It was amazing to see the data world’s best and brightest come together again — in person and under the bright lights of Las Vegas — for Snowflake Summit 2022. From June 13-16, Snowflake’s largest-ever global user conference welcomed nearly 9,000 in-person and over 11,500 virtual attendees to Sin City to meet, talk, and collaborate on innovation in the data cloud.

A busy day at the data.world booth
A busy day at the data.world booth at Snowflake Summit 2022

If you couldn’t make it yourself, trust us — it was an incredible place to be.

With that much expertise and brainpower all in one place, discussions on the hottest topics in data engineering and data governance took place literally around the clock  — thank you, Vegas — and by the end of the four-day event, a number of key themes emerged as the topics and issues most prevalent among data experts from around the world.

The data.world team returned from Snowflake Summit excited and energized — if a little bleary eyed — and ready to report on what was top of mind for many of the customers, partners, and technical experts in attendance.

 

Snowflake Summit Takeaways

 

Managing Budget - 

Some topics are as old as business itself. Budget management was a frequent topic of discussion in the booths and ailes at Caesars Forum throughout the show. The consensus was, even as demand for data grows, we’re now looking at a period of reduced budgeting for resources, personnel and data tooling. What does this mean for data pros? It means establishing priorities, improving efficiency, and demonstrating the business value you provide to your organization will be even more critical for the foreseeable future.

Data Mesh - 

A major theme on the show floor was improving the distribution of business knowledge across the enterprise, and ensuring insights could be shared broadly to any stakeholders they might benefit. Of course, this meant a focus on the social-technical approach toward data governance Zhamak Dehghani coined “data mesh.” data.world Chief Product Officer Jon Loyens spoke on this topic — and others — on SiliconANGLE’s theCUBE on day four of the show.

Data as a Product - 

A spin-off of the focus on data mesh, treating data as a product was another hot topic at the Snowflake Summit. Bringing this type of product thinking to data management as one of the four crucial pillars that supports a data mesh, enables domain owners — aka data product owners — to curate high-quality data assets that can be used and shared across your organization by business and technical users alike. Much of the Summit chatter was focused on sharing best practices and learnings about how to best equip data product managers for success.

Self Service / Data Democratization - 

Another pillar of the data mesh architecture that was a major focus at Snowflake Summit — one for which treating data as a product is a prerequisite — was how to make data and knowledge easily and readily available via a self-service platform. Conversations about how to make data and analysis discovery quick and easy for all business stakeholders, and how to ensure business and data users are served with relevant insights, were heard on the Summit floor from the time the doors opened to the end of the business day. And in other parts of Vegas, they continued late into the night.

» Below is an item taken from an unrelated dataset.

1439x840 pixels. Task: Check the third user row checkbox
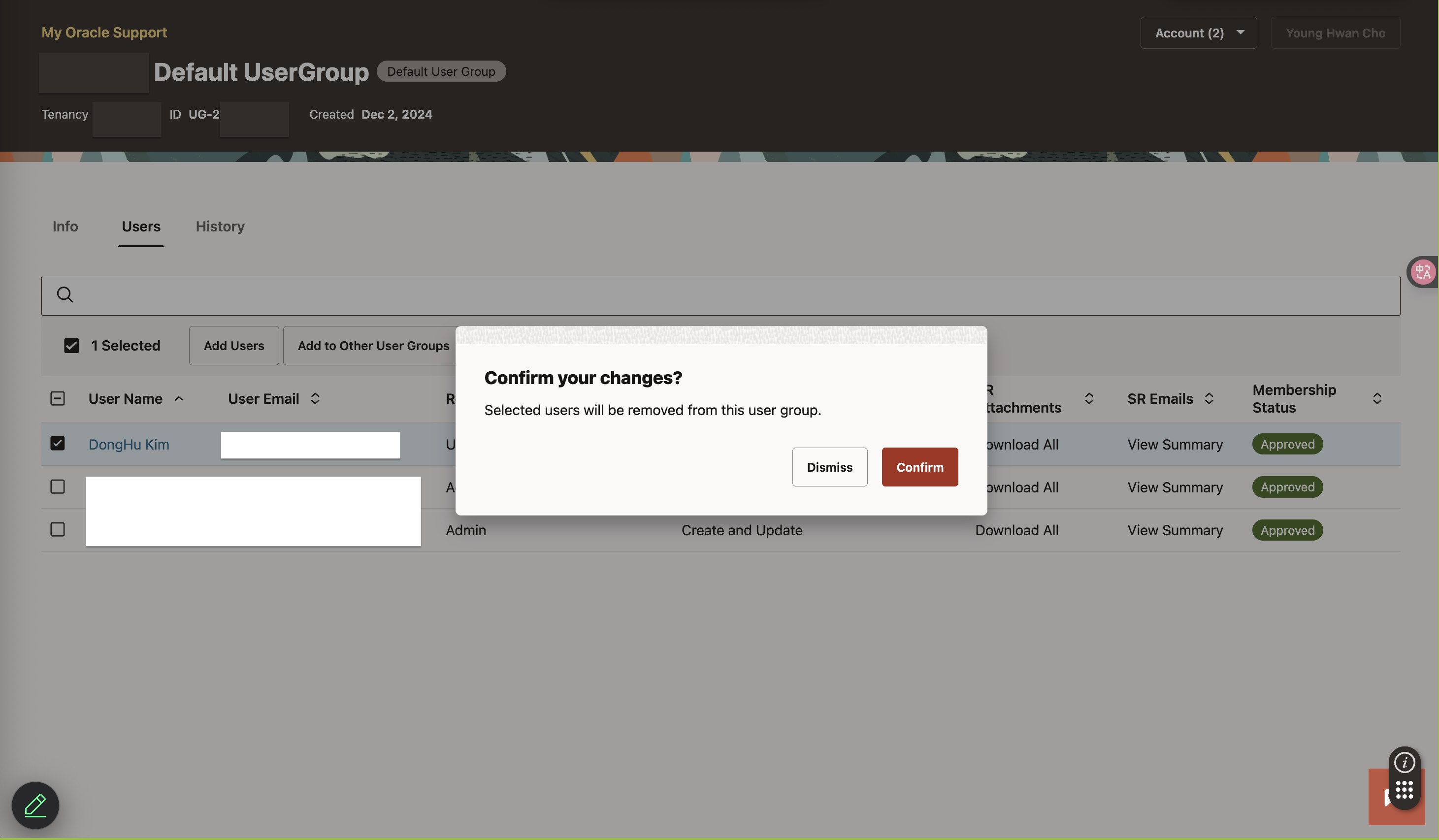pyautogui.click(x=58, y=529)
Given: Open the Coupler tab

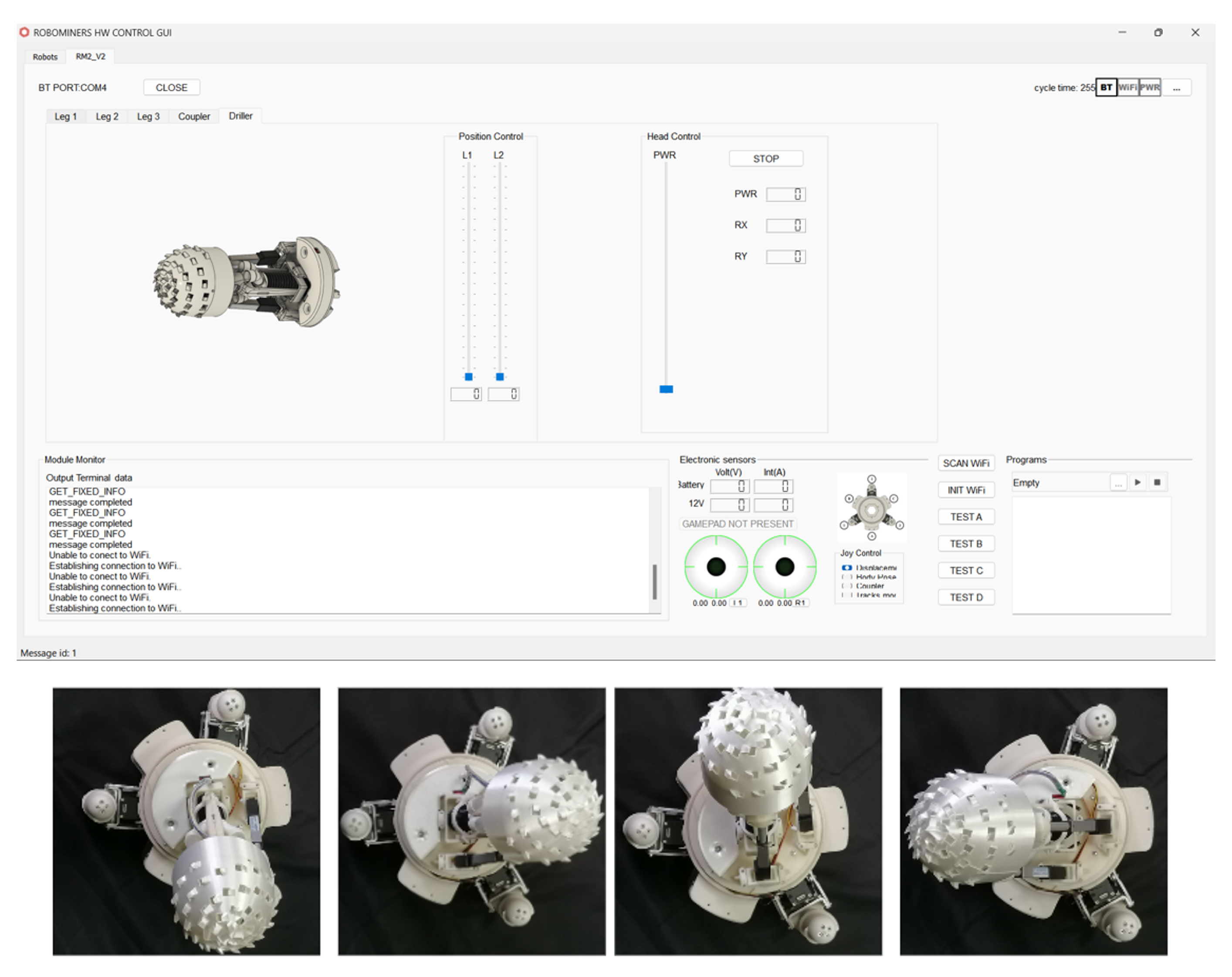Looking at the screenshot, I should click(194, 117).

Cloud Native / Cloud Migration - 

As a cloud-native data platform, it’s not surprising that a Snowflake event would be buzzing about the importance of cloud-native data tooling, and the urgent need for on-prem systems to migrate to the cloud as soon as possible. Jon Loyens’ recent post on Towards Data Science, “Doing a Cloud Migration? When Should You Add a Data Catalog and Governance?” details the best approach to migrating to a cloud-based modern data stack.